(Records from a data collection)

# # # #

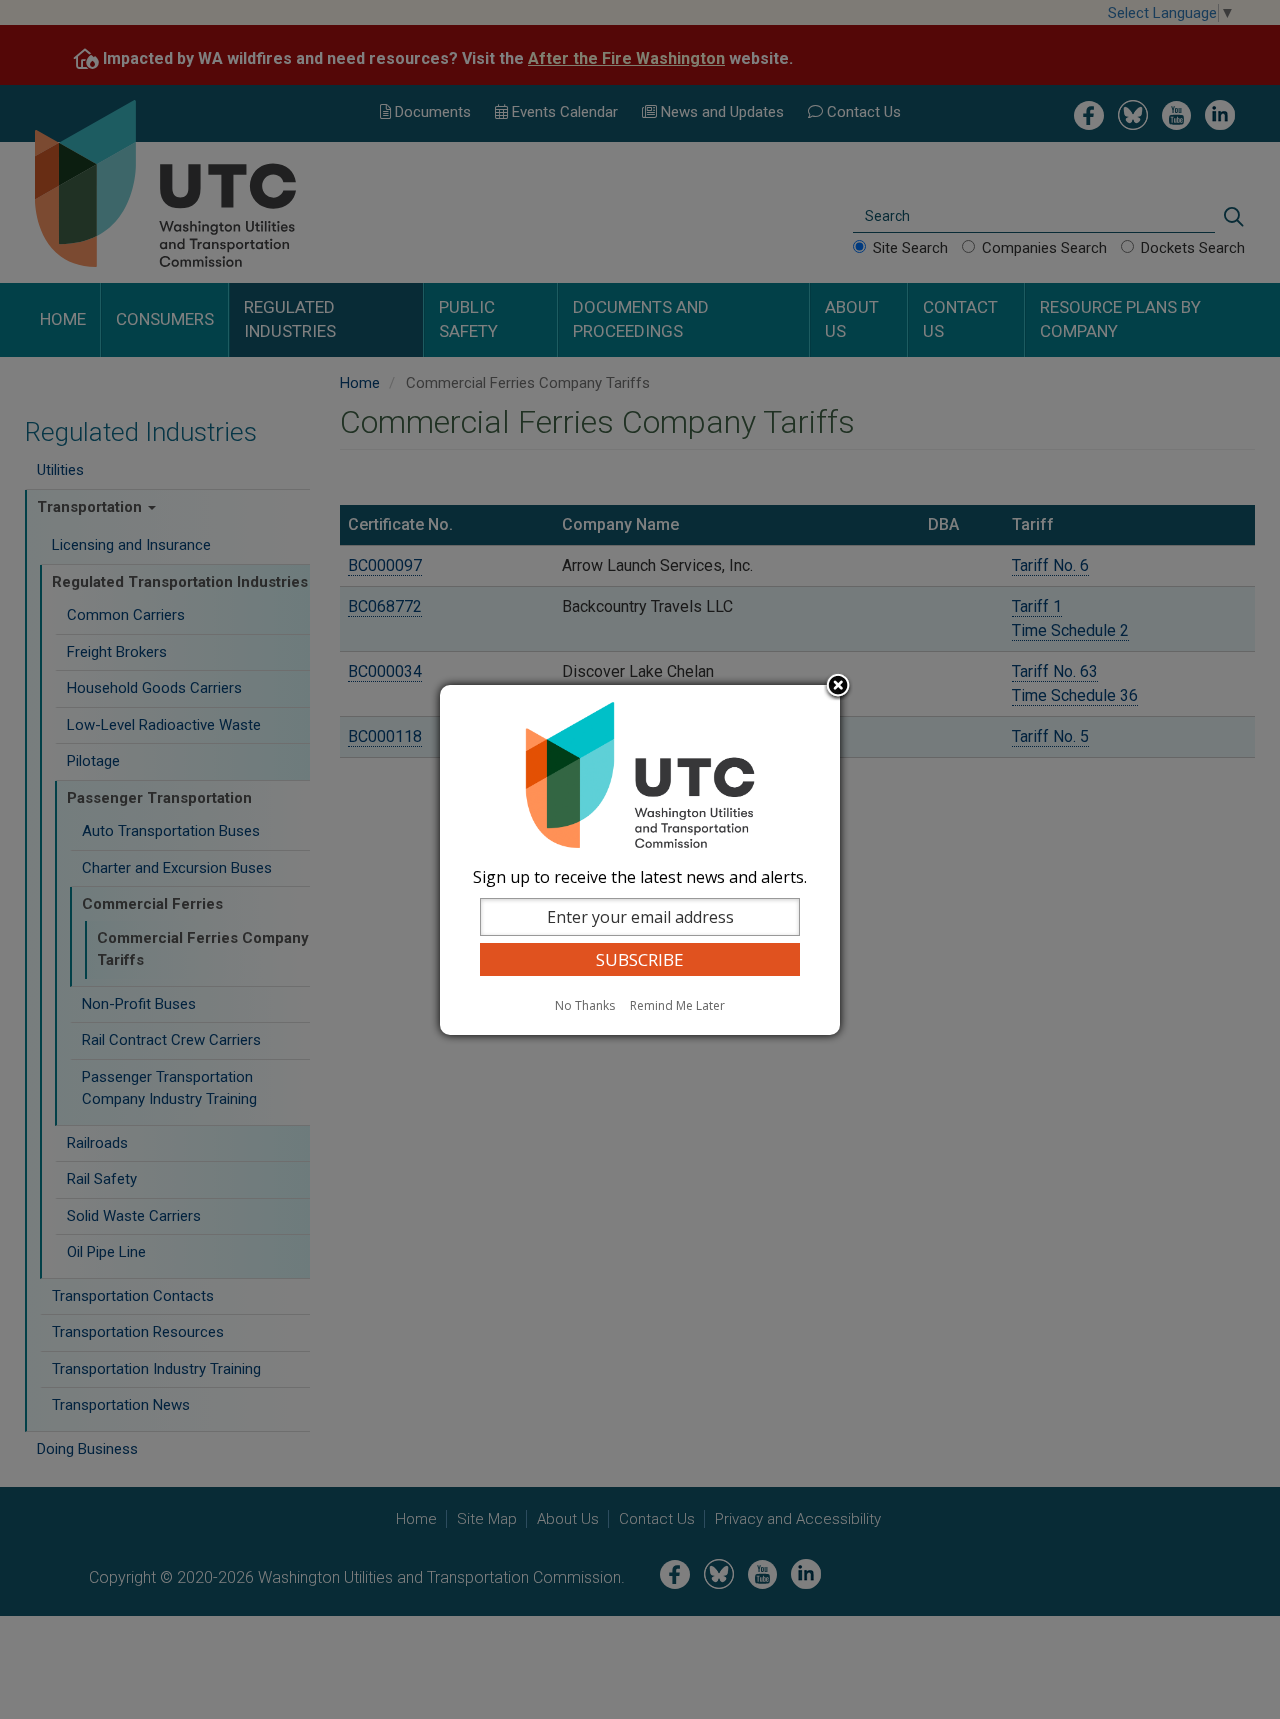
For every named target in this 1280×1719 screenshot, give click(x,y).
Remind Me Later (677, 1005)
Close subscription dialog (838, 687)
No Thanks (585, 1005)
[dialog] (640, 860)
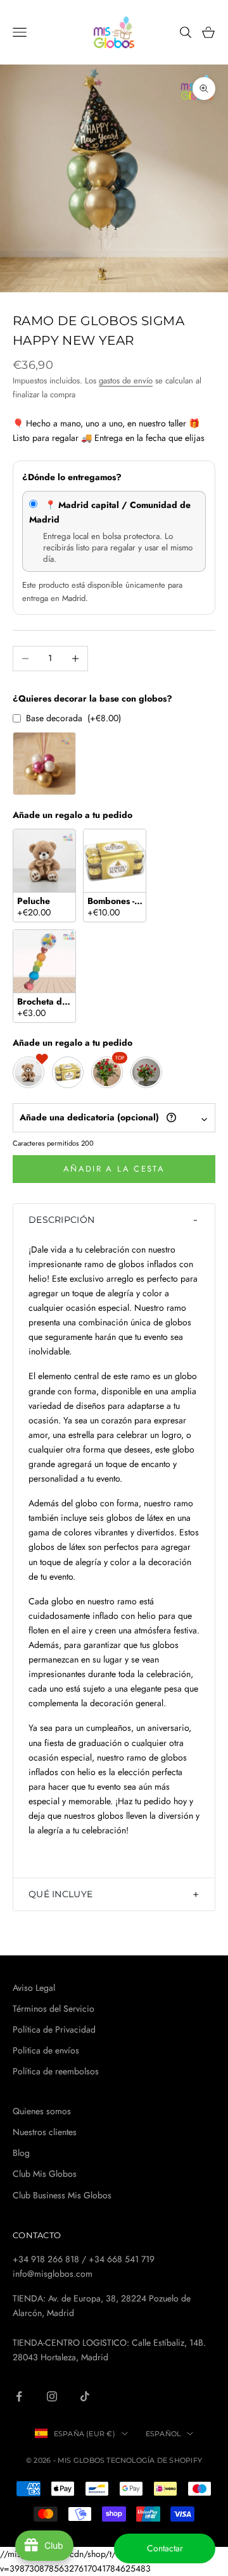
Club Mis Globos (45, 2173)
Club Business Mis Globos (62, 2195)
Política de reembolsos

# # # #

YOUR GOAL:
Leave out each picture and extract the lines from the one containing "Close subscription dialog (838, 687)" through the end of the records above, inclusive, exactly as they stand.

ANSWER SPACE:
Close subscription dialog (838, 687)
No Thanks (585, 1005)
[dialog] (640, 860)
Club Mis Globos (45, 2173)
Club Business Mis Globos (62, 2195)
Política de reembolsos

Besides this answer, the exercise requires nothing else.